(Extract)
The forward slashes are not special in either PHP nor RegEx, and thus do not need to be escaped, and the ID could be a different length.
Here is the subject:
http://www.mysite.com/files/get/937IPiztQG/the-blah-blah-text-i-dont-need.mov
What I need using regex is only the bit before the last / (including that last / too)
The 937IPiztQG string may change; it will contain a-z A-Z 0-9 - _
Here's what I tried:
$code = strstr($url, '/http:\/\/www\.mysite\.com\/files\/get\/([A-Za-z0-9]+)./');
EDIT: I need to use regex because I don't actually know the URL. I have string like this...
a song
more text
oh and here goes some more blah blah
I need it to read that string and cut off filename part of the URLs.
You really don't need a regexp here. Here is a simple solution:
echo basename(dirname('http://www.mysite.com/files/get/937IPiztQG/the-blah-blah-text-i-dont-need.mov'));
// echoes "937IPiztQG"
Also, I'd like to quote Jamie Zawinski:
"Some people, when confronted with a problem, think 'I know, I'll use regular expressions.' Now they have two problems."
This seems far too simple to use regex. Use something similar to strrpos to look for the last occurrence of the '/' character, and then use substr to trim the string.
/http:\/\/www.mysite.com\/files\/get\/([^/]+)\/
How about something like this? Which should capture anything that's not a /, 1 or more times before a /.
The greediness of regexp will assure this works fine ^.*/
The strstr() function does not use a regular expression for any of its arguments it's the wrong function for regex replacement.
Are you thinking of preg_replace()?
But a function like basename() would be more appropriate.
Try this
$ok=preg_match('#mysite\.com/files/get/([^/]*)#i',$url,$m);
if($ok) $code=$m[1];
Then give a good read to these pages
http://www.php.net/preg_match
preg_replace
Note
the use of "#" as a delimiter to avoid getting trapped into escaping too many "/"
the "i" flag making match insensitive
(allowing more liberal spellings of the MySite.com domain name)
the $m array of captured results

(Required work)
[1] Name every PHP function that the thread on trimming a URL mentions, listing each once and leaving out echo.
[2] From the thread on trimming a URL, return the passage starting at "The forward slashes" and ending at "last / too)", copied word for word.

(Supplied information)
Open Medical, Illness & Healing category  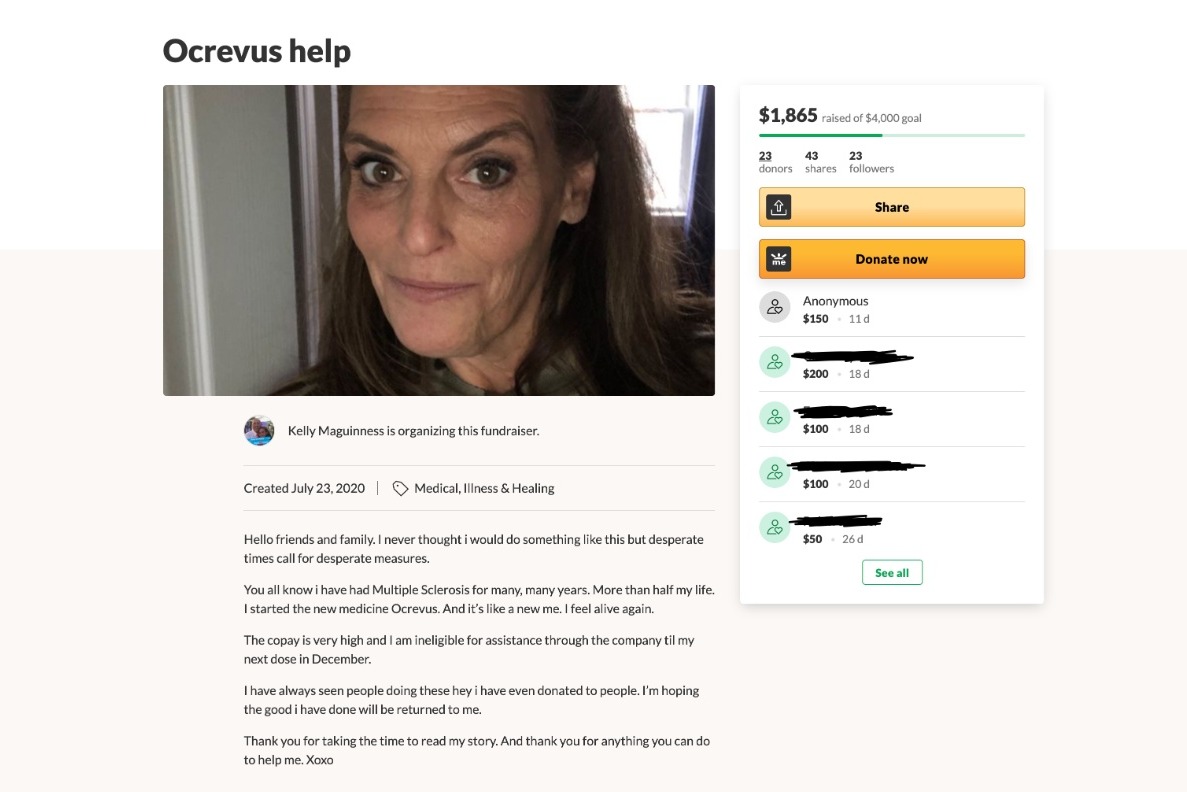[484, 488]
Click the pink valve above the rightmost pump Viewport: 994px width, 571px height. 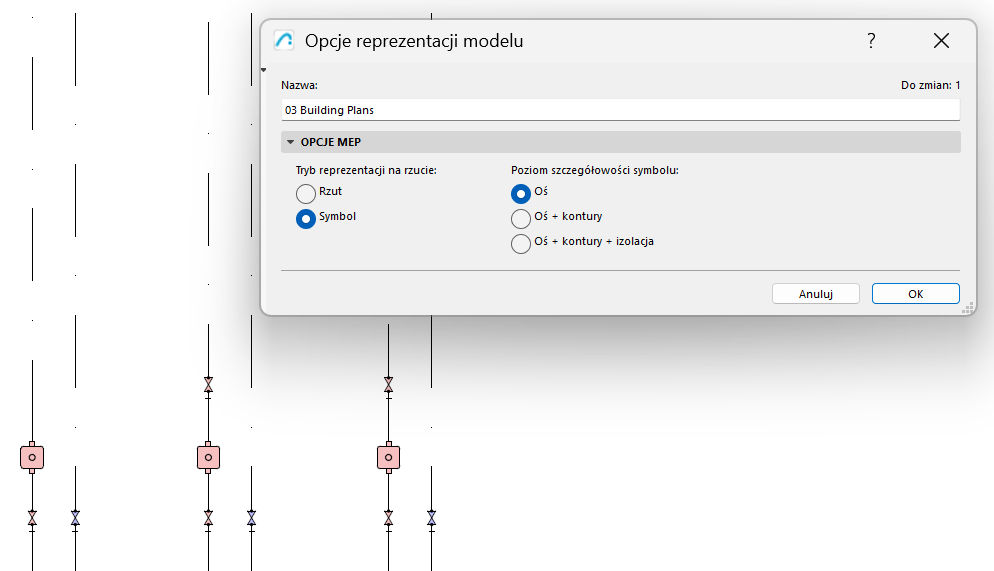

(Responses by task)
[1] strstr, basename, dirname, strrpos, substr, preg_replace, preg_match

[2]
The forward slashes are not special in either PHP nor RegEx, and thus do not need to be escaped, and the ID could be a different length.
Here is the subject:
http://www.mysite.com/files/get/937IPiztQG/the-blah-blah-text-i-dont-need.mov
What I need using regex is only the bit before the last / (including that last / too)